_WRITTEN INSTRUCTION_. Reproduce the items below word for word. Begin at the line that contains "Choose Group or" and continue through the line that contains "Viewport: 442px width, 332px", including both of those lines and nothing else.

_THE DATA_.
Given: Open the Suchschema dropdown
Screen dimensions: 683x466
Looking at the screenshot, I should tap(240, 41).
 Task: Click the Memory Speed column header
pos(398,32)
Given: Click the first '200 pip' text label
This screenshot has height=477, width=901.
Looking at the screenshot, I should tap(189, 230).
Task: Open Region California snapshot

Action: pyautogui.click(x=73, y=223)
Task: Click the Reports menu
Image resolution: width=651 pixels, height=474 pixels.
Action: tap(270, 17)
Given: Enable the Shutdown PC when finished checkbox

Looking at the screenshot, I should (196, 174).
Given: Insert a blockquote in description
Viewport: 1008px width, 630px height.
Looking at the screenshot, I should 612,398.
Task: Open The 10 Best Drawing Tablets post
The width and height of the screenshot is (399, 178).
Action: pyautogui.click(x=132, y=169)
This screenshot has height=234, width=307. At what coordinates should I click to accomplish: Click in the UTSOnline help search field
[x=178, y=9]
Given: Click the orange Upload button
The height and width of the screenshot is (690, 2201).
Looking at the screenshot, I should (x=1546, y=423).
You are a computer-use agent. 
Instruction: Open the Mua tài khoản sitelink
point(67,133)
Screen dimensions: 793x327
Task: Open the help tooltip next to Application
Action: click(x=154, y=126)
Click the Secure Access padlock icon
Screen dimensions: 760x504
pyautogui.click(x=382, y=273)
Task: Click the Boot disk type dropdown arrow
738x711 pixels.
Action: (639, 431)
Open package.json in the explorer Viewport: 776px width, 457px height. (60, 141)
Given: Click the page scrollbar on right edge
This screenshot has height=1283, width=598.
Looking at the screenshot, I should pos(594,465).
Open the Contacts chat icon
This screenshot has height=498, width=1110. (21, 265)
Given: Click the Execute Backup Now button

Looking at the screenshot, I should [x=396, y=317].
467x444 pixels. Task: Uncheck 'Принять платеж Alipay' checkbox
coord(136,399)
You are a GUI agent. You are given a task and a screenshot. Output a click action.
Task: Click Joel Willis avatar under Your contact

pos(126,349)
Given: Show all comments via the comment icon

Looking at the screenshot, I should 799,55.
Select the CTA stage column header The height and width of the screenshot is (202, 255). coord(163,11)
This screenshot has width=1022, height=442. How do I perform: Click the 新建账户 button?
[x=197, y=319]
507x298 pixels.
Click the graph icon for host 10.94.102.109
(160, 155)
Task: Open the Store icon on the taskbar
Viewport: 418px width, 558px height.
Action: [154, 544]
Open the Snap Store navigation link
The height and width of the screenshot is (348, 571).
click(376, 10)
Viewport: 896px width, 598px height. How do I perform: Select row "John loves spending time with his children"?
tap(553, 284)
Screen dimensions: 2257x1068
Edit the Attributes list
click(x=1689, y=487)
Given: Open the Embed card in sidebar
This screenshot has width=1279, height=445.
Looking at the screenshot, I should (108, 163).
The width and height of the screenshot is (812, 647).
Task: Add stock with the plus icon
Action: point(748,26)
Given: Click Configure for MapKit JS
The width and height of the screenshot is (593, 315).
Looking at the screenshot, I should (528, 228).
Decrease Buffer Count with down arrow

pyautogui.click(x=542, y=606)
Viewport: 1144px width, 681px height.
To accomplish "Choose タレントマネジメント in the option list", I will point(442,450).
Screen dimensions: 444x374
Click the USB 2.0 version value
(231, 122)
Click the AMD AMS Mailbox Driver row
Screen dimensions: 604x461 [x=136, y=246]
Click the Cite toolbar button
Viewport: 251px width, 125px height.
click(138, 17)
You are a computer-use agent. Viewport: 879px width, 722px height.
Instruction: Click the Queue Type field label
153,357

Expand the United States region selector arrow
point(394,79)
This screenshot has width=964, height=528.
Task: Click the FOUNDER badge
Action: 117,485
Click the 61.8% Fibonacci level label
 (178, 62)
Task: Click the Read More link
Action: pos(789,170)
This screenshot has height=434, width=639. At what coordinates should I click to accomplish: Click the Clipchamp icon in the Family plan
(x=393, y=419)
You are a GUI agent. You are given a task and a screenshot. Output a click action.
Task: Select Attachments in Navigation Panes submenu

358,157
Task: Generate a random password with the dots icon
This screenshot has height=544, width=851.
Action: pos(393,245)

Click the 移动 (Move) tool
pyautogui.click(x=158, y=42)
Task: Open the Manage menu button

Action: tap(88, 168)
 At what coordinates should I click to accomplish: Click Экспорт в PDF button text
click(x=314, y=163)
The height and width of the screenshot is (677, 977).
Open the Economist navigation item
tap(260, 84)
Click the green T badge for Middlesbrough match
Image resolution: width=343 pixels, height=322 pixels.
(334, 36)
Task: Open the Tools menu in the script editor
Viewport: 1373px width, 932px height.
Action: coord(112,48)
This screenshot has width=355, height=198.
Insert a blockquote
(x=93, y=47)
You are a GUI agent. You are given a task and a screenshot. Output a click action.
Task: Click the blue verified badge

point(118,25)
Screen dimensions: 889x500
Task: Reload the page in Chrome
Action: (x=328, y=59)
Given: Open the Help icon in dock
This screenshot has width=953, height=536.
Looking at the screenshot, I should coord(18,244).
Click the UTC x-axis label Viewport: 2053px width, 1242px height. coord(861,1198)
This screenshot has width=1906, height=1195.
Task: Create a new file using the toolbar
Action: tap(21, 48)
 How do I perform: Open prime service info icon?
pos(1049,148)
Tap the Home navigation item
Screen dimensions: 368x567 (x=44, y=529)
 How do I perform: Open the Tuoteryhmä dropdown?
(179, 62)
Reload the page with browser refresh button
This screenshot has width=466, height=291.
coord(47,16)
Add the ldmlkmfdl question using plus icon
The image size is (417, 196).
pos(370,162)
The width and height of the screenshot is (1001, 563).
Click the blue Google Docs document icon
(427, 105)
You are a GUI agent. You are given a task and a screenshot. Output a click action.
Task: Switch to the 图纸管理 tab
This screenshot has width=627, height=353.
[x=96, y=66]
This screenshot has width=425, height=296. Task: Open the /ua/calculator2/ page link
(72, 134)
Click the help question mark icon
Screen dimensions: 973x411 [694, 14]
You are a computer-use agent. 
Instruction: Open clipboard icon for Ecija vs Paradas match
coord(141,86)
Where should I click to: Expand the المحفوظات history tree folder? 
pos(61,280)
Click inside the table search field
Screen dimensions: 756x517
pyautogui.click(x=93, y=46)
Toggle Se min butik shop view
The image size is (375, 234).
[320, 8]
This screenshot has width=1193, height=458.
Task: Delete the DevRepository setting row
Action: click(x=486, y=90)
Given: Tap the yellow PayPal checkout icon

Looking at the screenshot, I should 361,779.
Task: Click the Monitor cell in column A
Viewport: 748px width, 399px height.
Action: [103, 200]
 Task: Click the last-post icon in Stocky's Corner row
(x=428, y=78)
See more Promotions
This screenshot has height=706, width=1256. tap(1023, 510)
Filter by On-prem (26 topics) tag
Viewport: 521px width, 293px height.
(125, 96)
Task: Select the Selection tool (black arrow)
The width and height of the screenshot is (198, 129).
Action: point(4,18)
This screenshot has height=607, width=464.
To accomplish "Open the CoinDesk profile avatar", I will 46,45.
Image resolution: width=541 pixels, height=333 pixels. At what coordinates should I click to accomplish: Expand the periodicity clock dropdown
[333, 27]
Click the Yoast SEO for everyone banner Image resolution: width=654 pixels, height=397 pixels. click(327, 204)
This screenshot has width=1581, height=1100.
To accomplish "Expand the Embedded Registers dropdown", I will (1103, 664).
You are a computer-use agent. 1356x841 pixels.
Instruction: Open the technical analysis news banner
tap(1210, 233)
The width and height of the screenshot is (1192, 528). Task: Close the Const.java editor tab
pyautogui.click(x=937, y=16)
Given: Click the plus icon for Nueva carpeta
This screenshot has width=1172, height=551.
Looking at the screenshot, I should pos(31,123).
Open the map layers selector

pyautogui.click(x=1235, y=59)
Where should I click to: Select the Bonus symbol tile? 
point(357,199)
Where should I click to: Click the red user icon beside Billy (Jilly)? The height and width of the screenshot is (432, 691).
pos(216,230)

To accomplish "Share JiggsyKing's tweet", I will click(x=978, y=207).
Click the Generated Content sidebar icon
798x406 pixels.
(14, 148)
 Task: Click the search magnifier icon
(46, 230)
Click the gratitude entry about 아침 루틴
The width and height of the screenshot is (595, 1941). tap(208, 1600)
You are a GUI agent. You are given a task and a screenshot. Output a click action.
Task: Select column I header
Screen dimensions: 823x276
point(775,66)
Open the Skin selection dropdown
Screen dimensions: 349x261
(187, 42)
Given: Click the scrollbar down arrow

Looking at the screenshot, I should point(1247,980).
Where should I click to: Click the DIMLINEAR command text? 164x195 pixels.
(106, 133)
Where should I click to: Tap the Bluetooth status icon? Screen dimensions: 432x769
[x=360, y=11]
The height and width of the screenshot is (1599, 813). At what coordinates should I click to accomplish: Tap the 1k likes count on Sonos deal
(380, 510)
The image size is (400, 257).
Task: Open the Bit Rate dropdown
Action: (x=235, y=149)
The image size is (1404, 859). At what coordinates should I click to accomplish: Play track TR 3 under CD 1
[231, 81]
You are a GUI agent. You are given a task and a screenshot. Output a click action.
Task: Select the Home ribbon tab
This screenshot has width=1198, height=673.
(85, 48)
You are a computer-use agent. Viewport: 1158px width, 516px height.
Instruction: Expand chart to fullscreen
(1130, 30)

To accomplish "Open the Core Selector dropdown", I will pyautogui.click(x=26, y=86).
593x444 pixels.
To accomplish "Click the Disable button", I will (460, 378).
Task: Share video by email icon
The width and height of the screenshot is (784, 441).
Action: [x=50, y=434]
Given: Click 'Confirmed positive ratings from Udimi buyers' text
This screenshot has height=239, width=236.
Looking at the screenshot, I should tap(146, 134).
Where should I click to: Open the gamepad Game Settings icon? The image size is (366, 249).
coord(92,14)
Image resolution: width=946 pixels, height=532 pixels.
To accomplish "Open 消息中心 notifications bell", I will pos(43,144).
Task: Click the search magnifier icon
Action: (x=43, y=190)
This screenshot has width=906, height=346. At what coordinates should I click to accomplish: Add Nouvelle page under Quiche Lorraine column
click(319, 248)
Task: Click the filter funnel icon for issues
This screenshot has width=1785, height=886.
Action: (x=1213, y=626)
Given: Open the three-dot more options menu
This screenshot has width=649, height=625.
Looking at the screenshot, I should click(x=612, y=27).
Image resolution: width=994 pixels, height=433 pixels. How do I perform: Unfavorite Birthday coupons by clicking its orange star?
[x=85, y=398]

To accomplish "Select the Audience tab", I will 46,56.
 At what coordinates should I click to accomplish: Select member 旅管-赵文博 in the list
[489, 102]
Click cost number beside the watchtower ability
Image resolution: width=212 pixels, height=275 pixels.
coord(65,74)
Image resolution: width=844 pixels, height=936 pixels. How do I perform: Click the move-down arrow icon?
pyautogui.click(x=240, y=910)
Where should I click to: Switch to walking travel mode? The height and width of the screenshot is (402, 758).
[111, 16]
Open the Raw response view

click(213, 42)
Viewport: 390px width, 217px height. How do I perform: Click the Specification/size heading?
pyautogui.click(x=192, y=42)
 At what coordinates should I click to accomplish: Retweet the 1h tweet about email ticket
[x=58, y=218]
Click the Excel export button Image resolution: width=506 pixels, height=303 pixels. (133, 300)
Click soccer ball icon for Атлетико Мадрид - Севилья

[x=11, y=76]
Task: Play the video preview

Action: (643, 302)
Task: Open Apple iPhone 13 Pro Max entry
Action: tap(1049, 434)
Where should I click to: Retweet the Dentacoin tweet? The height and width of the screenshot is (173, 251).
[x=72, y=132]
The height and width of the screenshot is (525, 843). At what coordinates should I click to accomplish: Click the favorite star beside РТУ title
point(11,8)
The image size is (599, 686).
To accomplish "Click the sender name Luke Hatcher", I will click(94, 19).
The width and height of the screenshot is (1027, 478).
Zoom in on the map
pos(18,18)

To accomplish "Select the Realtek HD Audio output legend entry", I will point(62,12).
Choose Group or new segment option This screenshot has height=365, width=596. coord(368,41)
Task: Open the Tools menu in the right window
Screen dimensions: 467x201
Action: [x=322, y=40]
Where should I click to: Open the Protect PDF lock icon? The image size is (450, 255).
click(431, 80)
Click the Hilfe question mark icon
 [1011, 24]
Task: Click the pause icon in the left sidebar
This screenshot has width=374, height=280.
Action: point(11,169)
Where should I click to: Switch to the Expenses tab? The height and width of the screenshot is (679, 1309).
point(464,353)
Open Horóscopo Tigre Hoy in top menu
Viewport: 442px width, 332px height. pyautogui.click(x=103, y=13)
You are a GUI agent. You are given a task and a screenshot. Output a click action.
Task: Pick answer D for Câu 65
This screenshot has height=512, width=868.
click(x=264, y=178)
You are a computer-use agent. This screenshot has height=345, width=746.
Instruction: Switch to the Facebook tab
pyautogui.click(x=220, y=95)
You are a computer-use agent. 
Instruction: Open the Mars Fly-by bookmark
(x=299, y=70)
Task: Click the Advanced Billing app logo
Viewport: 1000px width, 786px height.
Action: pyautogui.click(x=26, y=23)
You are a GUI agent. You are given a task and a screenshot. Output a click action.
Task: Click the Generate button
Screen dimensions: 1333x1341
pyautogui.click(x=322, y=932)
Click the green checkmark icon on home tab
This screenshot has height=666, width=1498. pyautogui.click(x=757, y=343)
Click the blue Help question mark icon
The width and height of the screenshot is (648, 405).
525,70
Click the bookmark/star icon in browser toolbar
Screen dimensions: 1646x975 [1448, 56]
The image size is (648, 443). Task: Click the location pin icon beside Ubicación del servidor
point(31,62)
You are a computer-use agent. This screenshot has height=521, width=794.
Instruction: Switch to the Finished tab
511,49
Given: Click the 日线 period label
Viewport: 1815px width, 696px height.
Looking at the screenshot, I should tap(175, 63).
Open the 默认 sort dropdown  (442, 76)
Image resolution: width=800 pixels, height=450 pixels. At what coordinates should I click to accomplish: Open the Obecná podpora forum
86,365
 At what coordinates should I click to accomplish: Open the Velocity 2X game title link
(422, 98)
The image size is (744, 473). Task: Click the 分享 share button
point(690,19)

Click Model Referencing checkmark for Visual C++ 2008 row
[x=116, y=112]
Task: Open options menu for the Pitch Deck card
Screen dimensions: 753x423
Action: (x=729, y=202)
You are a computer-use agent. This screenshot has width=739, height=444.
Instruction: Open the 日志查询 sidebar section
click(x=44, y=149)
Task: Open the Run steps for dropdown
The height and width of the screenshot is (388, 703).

_FINAL RESULT_.
Choose Group or new segment option This screenshot has height=365, width=596. coord(368,41)
Task: Open the Tools menu in the right window
Screen dimensions: 467x201
Action: [x=322, y=40]
Where should I click to: Open the Protect PDF lock icon? The image size is (450, 255).
click(431, 80)
Click the Hilfe question mark icon
 [1011, 24]
Task: Click the pause icon in the left sidebar
This screenshot has width=374, height=280.
Action: point(11,169)
Where should I click to: Switch to the Expenses tab? The height and width of the screenshot is (679, 1309).
point(464,353)
Open Horóscopo Tigre Hoy in top menu
Viewport: 442px width, 332px height. pyautogui.click(x=103, y=13)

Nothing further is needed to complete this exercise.